O Patriarca Latino de Jerusalém, o cardeal Pierbattista Pizzaballa, e o Custódio da Terra Santa, Monsenhor Francesco Ielpo, celebraram a missa de hoje, mas foram impedidos pela polícia israelense enquanto se dirigiam de forma privada, sem caráter de procissão, ao local considerado sagrado pelos cristãos, onde acreditam que Jesus foi crucificado e ressuscitou ao terceiro dia.
O Santo Sepulcro é um dos lugares mais sagrados do cristianismo. O Domingo de Ramos marca o início da Semana Santa, período em que Jesus teria retornado do deserto e entrado em Jerusalém, sendo recebido pelo povo com ramos de palmeira.
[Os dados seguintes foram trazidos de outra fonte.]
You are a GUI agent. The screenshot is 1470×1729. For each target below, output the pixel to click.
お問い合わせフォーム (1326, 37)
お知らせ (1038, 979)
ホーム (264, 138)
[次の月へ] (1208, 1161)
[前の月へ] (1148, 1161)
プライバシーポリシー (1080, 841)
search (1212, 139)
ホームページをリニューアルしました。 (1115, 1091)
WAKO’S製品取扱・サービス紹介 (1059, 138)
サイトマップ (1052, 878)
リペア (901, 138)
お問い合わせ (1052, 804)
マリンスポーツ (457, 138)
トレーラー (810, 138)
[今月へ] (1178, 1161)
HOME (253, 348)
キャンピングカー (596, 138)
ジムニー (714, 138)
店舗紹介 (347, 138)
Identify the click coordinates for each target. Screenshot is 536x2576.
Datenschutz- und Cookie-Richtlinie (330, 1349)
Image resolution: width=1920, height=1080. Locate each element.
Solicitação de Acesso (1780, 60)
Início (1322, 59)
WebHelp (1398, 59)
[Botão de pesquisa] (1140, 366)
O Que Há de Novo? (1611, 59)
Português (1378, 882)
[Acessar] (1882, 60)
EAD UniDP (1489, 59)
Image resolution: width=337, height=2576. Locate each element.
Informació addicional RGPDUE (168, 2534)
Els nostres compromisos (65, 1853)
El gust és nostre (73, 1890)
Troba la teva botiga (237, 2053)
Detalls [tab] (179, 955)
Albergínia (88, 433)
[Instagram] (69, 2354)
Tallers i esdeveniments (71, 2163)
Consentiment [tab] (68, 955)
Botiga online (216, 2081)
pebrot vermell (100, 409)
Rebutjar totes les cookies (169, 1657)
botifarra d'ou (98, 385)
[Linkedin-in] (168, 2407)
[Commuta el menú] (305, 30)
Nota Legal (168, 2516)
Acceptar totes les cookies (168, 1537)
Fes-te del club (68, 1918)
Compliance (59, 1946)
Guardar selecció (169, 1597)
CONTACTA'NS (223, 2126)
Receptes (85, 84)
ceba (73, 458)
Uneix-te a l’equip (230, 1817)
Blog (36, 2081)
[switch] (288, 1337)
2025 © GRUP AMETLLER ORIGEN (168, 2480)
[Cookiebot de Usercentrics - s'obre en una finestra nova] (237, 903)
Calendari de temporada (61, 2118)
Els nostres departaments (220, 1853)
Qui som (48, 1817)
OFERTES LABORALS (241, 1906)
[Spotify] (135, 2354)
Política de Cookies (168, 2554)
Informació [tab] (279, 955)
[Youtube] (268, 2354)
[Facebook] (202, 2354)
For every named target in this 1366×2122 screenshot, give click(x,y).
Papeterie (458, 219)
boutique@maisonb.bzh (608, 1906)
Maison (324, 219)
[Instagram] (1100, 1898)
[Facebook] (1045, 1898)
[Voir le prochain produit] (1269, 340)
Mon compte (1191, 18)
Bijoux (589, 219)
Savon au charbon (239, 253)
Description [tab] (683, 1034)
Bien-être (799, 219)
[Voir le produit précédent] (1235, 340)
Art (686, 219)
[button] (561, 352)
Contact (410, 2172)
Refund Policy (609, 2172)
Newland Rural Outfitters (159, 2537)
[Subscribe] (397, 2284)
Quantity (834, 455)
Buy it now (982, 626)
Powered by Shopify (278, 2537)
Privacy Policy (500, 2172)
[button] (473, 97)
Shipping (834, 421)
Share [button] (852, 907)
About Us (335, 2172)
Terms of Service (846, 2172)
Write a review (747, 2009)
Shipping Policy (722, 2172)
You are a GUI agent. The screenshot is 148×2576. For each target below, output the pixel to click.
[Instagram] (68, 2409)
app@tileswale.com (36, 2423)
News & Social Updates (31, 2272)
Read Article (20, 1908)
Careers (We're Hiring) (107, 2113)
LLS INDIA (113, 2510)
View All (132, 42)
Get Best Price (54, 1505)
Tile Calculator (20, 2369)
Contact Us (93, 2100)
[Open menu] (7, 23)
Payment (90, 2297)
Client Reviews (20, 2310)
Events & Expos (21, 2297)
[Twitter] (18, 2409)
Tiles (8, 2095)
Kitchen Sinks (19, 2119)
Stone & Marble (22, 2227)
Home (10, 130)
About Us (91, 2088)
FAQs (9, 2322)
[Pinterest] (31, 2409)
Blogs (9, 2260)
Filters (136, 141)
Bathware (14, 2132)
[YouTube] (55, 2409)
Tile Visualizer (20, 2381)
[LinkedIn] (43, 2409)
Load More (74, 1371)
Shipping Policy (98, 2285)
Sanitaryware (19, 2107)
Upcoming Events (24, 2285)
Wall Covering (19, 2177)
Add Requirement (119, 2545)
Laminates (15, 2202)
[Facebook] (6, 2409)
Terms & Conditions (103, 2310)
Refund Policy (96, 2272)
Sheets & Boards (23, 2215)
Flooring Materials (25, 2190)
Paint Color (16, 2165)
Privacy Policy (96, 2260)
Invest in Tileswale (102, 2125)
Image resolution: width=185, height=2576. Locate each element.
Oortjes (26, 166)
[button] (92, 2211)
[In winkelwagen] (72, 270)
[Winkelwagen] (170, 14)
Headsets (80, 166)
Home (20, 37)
Em nota à imprensa, o Ministério das Relações Exteriores (MRE) do Brasil destacou que as restrições impostas pela polícia israelense vêm ocorrendo nas últimas semanas e também afetou a Esplanada das Mesquitas, local de oração para a religião muçulmana durante o mês sagrado do Ramadã, dedicado ao jejum, à oração e à caridade.
O governo brasileiro ressaltou o parecer consultivo da Corte Internacional de Justiça, de 19 de julho de 2024, que concluiu ser ilícita a presença contínua de Israel no Território Palestino Ocupado.
“Aquele país [Israel] não está habilitado a exercer soberania em nenhuma parte do Território Palestino Ocupado, incluindo Jerusalém Oriental”, enfatizou uma nota do Itamaraty.
O Ministério das Relações Exteriores classificou como ações recentes como de "extrema gravidade" e baseadas no status quo histórico dos locais sagrados em Jerusalém e no princípio da liberdade de culto.